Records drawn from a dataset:
┌──

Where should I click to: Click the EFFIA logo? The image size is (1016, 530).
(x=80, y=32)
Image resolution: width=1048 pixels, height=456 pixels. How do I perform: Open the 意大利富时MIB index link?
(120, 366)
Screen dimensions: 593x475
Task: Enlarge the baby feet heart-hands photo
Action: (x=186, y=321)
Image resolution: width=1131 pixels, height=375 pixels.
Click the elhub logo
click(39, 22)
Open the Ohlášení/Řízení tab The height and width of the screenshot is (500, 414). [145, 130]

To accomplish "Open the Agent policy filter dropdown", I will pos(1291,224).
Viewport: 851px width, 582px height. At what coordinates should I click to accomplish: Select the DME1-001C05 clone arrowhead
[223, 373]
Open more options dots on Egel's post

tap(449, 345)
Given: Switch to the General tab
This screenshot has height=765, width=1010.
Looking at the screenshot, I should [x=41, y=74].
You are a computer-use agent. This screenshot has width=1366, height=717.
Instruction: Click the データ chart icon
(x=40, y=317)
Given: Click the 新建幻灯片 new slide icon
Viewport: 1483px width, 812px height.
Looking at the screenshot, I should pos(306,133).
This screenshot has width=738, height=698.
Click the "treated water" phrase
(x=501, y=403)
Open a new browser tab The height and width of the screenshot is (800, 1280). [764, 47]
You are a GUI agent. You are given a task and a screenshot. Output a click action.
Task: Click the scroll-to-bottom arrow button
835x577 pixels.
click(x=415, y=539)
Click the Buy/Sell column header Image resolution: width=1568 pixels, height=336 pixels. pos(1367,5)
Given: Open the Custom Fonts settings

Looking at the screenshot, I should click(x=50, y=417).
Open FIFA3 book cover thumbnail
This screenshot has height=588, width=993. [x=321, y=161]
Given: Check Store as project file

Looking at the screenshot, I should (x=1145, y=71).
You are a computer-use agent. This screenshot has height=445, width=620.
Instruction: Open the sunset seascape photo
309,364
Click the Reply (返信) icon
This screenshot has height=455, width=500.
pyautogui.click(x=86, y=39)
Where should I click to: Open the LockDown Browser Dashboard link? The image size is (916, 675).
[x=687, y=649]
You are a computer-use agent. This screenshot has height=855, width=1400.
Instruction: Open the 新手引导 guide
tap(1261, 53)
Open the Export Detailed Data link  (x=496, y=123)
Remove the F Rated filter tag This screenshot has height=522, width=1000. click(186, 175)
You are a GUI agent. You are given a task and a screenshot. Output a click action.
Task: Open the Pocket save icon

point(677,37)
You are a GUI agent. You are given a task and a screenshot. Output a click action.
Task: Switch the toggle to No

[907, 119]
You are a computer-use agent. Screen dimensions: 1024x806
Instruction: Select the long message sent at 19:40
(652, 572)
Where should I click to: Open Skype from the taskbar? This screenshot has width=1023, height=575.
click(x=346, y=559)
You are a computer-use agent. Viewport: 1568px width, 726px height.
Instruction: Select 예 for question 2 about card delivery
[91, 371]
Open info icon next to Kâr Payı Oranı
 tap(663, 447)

└──

_What you have to do_
Write the entries above out again, unchanged and complete.

_Response box_
Where should I click to: Click the EFFIA logo? The image size is (1016, 530).
(x=80, y=32)
Image resolution: width=1048 pixels, height=456 pixels. How do I perform: Open the 意大利富时MIB index link?
(120, 366)
Screen dimensions: 593x475
Task: Enlarge the baby feet heart-hands photo
Action: (x=186, y=321)
Image resolution: width=1131 pixels, height=375 pixels.
Click the elhub logo
click(39, 22)
Open the Ohlášení/Řízení tab The height and width of the screenshot is (500, 414). [145, 130]

To accomplish "Open the Agent policy filter dropdown", I will pos(1291,224).
Viewport: 851px width, 582px height. At what coordinates should I click to accomplish: Select the DME1-001C05 clone arrowhead
[223, 373]
Open more options dots on Egel's post

tap(449, 345)
Given: Switch to the General tab
This screenshot has height=765, width=1010.
Looking at the screenshot, I should [x=41, y=74].
You are a computer-use agent. This screenshot has width=1366, height=717.
Instruction: Click the データ chart icon
(x=40, y=317)
Given: Click the 新建幻灯片 new slide icon
Viewport: 1483px width, 812px height.
Looking at the screenshot, I should pos(306,133).
This screenshot has width=738, height=698.
Click the "treated water" phrase
(x=501, y=403)
Open a new browser tab The height and width of the screenshot is (800, 1280). [764, 47]
You are a GUI agent. You are given a task and a screenshot. Output a click action.
Task: Click the scroll-to-bottom arrow button
835x577 pixels.
click(x=415, y=539)
Click the Buy/Sell column header Image resolution: width=1568 pixels, height=336 pixels. pos(1367,5)
Given: Open the Custom Fonts settings

Looking at the screenshot, I should click(x=50, y=417).
Open FIFA3 book cover thumbnail
This screenshot has height=588, width=993. [x=321, y=161]
Given: Check Store as project file

Looking at the screenshot, I should (x=1145, y=71).
You are a computer-use agent. This screenshot has height=445, width=620.
Instruction: Open the sunset seascape photo
309,364
Click the Reply (返信) icon
This screenshot has height=455, width=500.
pyautogui.click(x=86, y=39)
Where should I click to: Open the LockDown Browser Dashboard link? The image size is (916, 675).
[x=687, y=649]
You are a computer-use agent. This screenshot has height=855, width=1400.
Instruction: Open the 新手引导 guide
tap(1261, 53)
Open the Export Detailed Data link  (x=496, y=123)
Remove the F Rated filter tag This screenshot has height=522, width=1000. click(186, 175)
You are a GUI agent. You are given a task and a screenshot. Output a click action.
Task: Open the Pocket save icon

point(677,37)
You are a GUI agent. You are given a task and a screenshot. Output a click action.
Task: Switch the toggle to No

[907, 119]
You are a computer-use agent. Screen dimensions: 1024x806
Instruction: Select the long message sent at 19:40
(652, 572)
Where should I click to: Open Skype from the taskbar? This screenshot has width=1023, height=575.
click(x=346, y=559)
You are a computer-use agent. Viewport: 1568px width, 726px height.
Instruction: Select 예 for question 2 about card delivery
[91, 371]
Open info icon next to Kâr Payı Oranı
 tap(663, 447)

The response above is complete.